Rewrite the listing with "Newsroom" replaced by "Press Center" and all else left unchanged.

==================================================

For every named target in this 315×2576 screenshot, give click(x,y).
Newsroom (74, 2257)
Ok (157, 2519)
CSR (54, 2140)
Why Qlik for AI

==================================================

CORRECT OUTPUT:
For every named target in this 315×2576 screenshot, give click(x,y).
Press Center (74, 2257)
Ok (157, 2519)
CSR (54, 2140)
Why Qlik for AI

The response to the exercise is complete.